A report on the work, authored by lead researcher Dror Seliktar of the Technion Department of Biomedical Engineering, who was assisted by graduate student Liora Almany-Levi, was published online in the November 2004 Biomaterials journal. Animal tests are now underway.
"Gelrin is a brand new material engineered molecule by molecule, not just mixed together," Seliktar said, adding that while the two components are relatively cheap and readily available, "it’s the way we engineer them that represents a breakthrough."
Orthopedic surgeons currently use biological materials such as collagen and fibrin to stimulate tissue growth in bone injuries. However, these biological materials tend to leach out of the injury site long before the healing is complete. As a result, the injury may take longer to heal completely.
Seliktar explains that the difference in Gelrin lies in the unique combination of natural and synthetic molecules used to engineer the new material. Synthetic materials provide enough strength to remain in the injury site but are limited in their ability to promote healing. Biological materials are too weak to stay affixed for the duration of the healing process. Instead of using one or the other – as is true with the making of other orthopedic materials -- he used a protein called fibrin, the protein in blood plasma responsible for clotting. To it, Seliktar attached a synthetic material called polyethylene glycol, a plastic used in contact lenses and other biomedical applications.
The result is a three-dimensional material with the biological properties of fibrin and the strength of plastic, providing structural support and encouraging tissue growth. Since the bone cells come in contact with fibrin, they are "tricked" into also accepting its synthetic partner. Gelrin can be adjusted to different strengths and degradation rates according to its intended application.
Injected into the damaged area, the broken bone fuses within the Gelrin, which at that point breaks down and is excreted in the urine. While metallic pins and plates will still be necessary to affix the bone fragments, Gelrin will facilitate bone regeneration so that these metallic parts will remain in place for a shorter duration.
A patent application has been submitted. Since polyethylene glycol and fibrin are both already approved for biomedical use, the U.S. Food and Drug Administration approval process is expected to be relatively quick.

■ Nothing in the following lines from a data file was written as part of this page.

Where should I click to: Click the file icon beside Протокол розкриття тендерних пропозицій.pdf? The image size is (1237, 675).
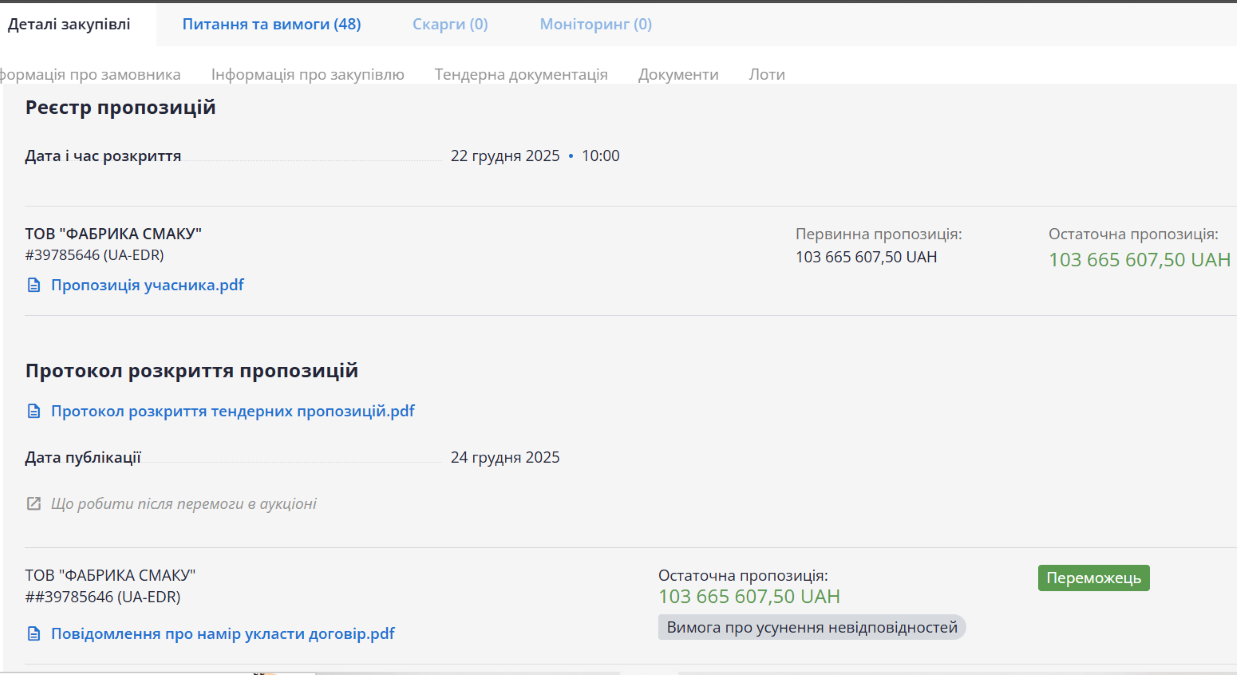[x=33, y=411]
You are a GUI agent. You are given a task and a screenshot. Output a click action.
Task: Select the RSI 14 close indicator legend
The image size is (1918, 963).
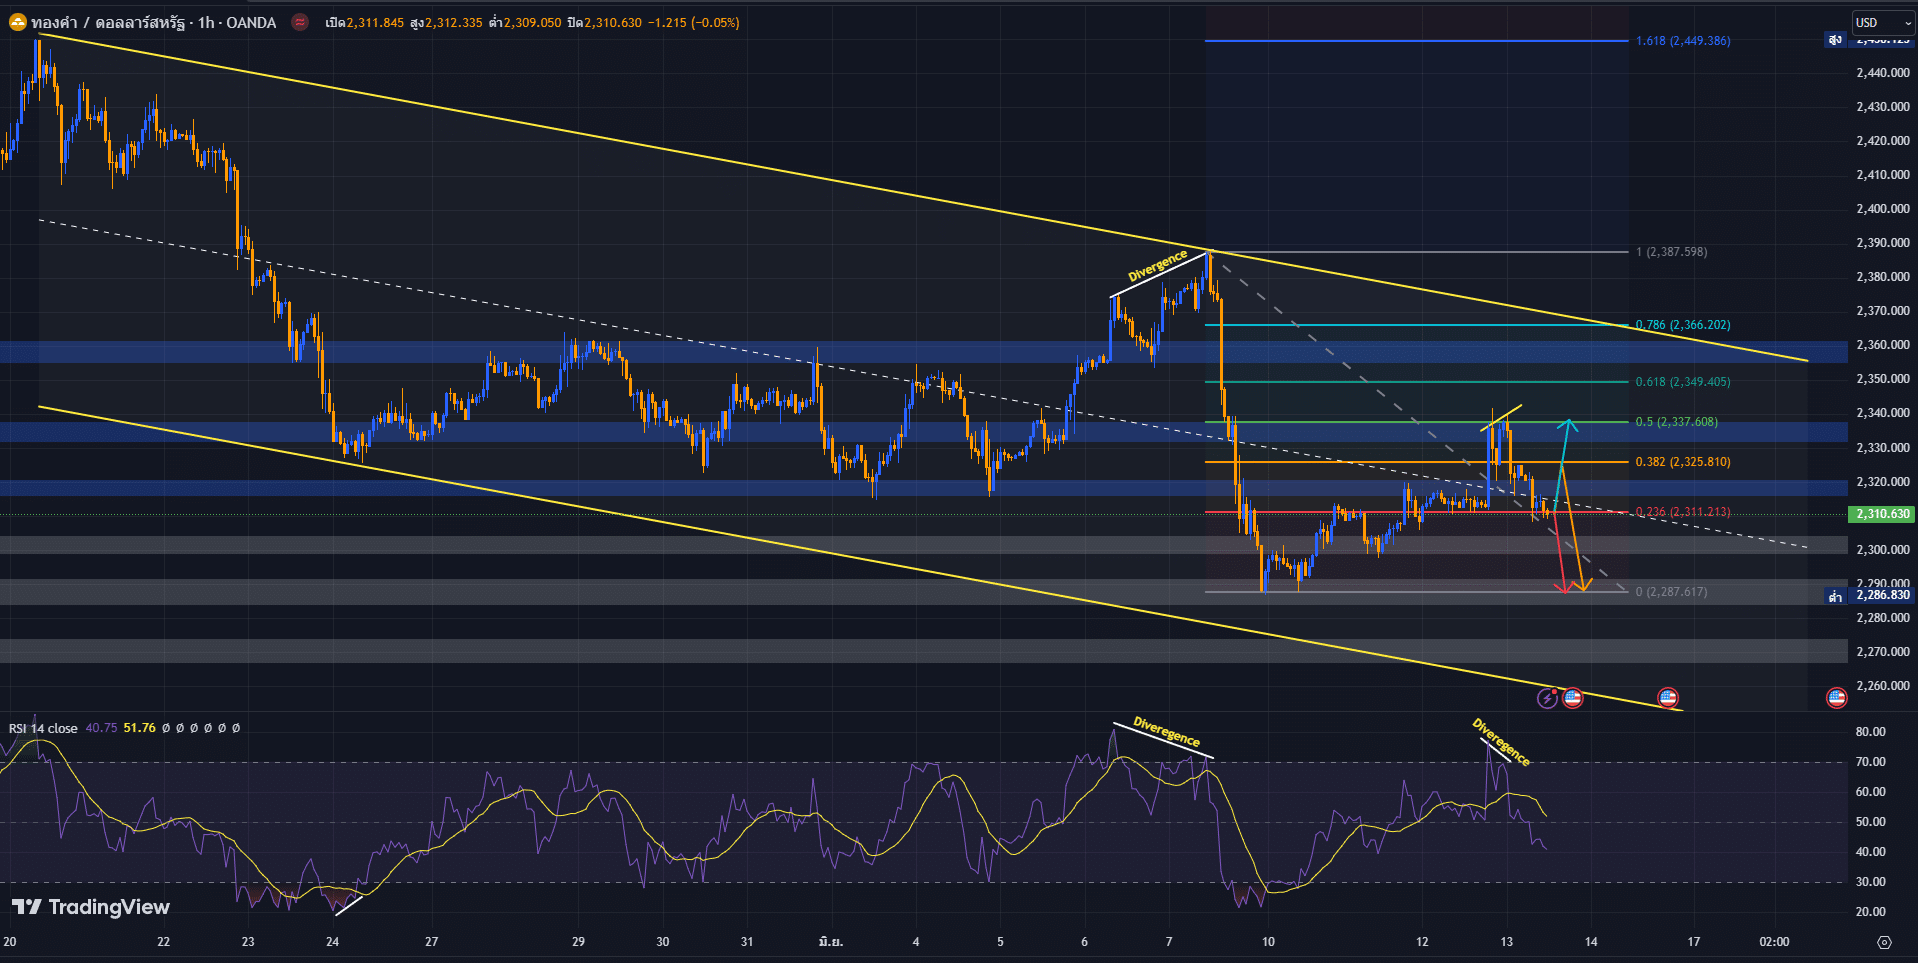tap(43, 728)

Seliktar and his team are currently working on other applications for Gelrin, such as the creation of cartilage tissue outside the human body and the cultivation of artificial heart muscles.
With some 1 million orthopedic bone substitution procedures performed annually in the United States (source: Datamonitor Market Dynamics, Bone Substitutes and Growth Factors, December 2002), Gelrin could have widespread applications. It could reduce the need for bone transplants and heal bone defects caused by cancer, trauma or age related degeneration; it could also be used to treat sports injuries and aid in spinal fusion operations.
The Technion-Israel Institute of Technology is Israel's leading science and technology university and home to the country’s only winners of the Nobel Prize in science. It commands a worldwide reputation for its pioneering work in computer science, biotechnology, water-resource management, materials engineering, aerospace and medicine. The majority of the founders and managers of Israel's high-tech companies are alumni. Based in New York City, the American Technion Society is the leading American organization supporting higher education in Israel, with 19 offices around the country.